Why most statistics don’t mean what you think they do: Part I.
Here’s a common, classical statistics problem. Uncle Ted’s chain of Kill ’em and Grill ’em Venison Burgers tested two ad campaigns, A and B, and measured the sales of sausage sandwiches for 20 days under both campaigns. This was done, and it was found that mean(A) = 421, and mean(B) = 440. The question is: are the campaigns different?
In Part II of this post, I will ask the following, which is not a trick question: what is the probability that mean(A) < mean(B)? The answer will surprise you. But for right now, I merely want to characterize the sales of sausages under Campaigns A and B. Rule #1 is always look at your data! So we start with some simple plots:
I will explain box and density plots elsewhere; but for short: these pictures show the range and variability of the actual observed sales for the 20 days of the ad campaigns. Both plots show the range and frequency of the sales, but show it in different ways. Even if you don’t understand these plots well, you can see that the sales under the two campaigns was different. Let’s concentrate on Campaign A.

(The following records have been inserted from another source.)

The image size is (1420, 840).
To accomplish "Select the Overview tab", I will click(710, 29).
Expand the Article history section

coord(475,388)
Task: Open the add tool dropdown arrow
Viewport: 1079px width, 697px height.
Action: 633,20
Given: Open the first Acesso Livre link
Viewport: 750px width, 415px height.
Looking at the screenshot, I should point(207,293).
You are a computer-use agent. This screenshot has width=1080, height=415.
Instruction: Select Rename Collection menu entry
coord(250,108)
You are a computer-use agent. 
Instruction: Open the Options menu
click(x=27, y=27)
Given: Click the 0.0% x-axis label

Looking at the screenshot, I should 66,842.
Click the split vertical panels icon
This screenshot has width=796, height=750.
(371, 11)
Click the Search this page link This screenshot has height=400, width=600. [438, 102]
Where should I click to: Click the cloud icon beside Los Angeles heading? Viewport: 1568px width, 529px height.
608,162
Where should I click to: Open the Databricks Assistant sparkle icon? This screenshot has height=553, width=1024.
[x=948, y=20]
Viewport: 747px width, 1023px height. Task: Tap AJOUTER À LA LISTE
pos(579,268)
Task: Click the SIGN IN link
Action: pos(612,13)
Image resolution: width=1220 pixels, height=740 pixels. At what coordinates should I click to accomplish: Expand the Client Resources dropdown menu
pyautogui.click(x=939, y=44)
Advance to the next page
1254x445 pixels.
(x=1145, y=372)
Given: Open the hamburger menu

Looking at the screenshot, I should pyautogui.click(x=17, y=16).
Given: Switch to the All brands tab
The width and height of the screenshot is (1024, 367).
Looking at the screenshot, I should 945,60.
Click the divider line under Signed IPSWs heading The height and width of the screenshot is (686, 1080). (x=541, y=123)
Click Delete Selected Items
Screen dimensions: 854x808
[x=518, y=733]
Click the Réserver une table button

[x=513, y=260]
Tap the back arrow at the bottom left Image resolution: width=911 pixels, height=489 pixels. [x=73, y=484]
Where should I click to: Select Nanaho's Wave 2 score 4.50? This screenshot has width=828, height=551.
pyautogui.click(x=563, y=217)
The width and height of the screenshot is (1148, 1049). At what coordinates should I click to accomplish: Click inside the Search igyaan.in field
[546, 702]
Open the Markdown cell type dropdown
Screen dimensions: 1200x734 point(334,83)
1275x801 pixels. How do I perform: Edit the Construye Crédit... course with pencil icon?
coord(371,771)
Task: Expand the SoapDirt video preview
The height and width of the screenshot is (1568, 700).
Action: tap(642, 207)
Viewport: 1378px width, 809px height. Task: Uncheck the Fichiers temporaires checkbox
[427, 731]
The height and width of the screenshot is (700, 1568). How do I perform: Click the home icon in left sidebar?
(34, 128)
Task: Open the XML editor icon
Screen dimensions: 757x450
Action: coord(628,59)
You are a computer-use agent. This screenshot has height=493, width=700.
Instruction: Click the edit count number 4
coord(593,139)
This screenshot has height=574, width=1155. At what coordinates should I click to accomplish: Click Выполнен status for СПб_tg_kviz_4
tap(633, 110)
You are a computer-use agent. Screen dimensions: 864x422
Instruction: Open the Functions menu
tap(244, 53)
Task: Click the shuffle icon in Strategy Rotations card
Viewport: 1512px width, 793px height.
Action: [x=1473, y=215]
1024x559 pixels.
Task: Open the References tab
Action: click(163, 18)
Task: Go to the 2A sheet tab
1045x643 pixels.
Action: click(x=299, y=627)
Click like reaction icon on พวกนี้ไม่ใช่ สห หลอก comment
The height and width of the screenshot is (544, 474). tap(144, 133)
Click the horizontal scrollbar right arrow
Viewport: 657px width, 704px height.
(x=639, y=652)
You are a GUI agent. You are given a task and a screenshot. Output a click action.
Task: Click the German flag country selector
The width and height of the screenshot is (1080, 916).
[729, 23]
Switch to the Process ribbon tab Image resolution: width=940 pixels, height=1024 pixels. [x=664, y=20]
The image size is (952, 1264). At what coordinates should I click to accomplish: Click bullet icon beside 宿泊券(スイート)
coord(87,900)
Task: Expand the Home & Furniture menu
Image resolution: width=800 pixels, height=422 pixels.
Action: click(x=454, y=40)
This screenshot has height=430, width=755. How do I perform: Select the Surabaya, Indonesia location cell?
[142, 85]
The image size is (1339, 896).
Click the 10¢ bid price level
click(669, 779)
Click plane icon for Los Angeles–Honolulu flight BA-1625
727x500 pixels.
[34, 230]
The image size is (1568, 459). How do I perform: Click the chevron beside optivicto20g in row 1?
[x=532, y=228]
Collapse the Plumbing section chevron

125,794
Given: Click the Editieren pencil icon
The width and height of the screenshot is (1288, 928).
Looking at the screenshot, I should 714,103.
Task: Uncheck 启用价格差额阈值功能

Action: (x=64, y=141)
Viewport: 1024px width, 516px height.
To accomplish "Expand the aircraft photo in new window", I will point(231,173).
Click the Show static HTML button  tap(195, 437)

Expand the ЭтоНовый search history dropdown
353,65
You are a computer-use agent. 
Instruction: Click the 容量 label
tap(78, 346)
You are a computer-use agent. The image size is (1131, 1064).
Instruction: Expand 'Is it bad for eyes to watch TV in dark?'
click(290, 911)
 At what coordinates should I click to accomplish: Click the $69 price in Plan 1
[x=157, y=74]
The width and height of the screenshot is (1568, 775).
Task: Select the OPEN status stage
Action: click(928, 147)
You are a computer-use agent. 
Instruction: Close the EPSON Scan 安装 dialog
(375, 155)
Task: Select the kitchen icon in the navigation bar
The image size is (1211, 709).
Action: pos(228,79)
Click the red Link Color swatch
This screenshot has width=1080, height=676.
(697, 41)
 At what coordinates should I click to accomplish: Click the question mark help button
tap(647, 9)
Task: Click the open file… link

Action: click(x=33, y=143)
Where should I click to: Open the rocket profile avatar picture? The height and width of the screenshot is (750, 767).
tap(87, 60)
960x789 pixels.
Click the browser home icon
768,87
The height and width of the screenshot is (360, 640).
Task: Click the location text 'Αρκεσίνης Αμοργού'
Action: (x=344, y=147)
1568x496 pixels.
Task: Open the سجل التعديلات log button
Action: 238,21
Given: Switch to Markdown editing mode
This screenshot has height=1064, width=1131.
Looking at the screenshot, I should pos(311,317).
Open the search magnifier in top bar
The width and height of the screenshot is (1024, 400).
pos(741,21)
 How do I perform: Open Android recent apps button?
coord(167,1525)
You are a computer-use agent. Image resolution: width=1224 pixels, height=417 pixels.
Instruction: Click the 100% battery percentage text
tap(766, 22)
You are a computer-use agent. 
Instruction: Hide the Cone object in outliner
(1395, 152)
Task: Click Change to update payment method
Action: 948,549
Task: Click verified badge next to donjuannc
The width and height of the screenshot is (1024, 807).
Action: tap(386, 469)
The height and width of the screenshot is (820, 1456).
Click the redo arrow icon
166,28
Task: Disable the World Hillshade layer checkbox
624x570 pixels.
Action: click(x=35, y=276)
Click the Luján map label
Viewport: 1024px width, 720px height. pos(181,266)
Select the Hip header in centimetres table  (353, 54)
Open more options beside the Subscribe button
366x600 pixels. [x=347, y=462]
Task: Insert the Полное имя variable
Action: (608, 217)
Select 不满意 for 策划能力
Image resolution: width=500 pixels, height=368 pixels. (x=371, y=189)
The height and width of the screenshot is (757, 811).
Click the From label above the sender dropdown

This is where it starts to get hard, because we first need to understand that, in statistics, data is described by probability distributions, which are mathematical formulas that characterize pictures like those above. The most common probability distribution is the normal, the familiar bell-shaped curve.
The classical way to begin is to then assume that the sales, in A (and B too), follow a normal distribution. The plots give us some evidence that this assumption is not terrible—the data is sort of bell-shaped—but not perfectly so. But this slight deviation from the assumptions is not the problem, yet.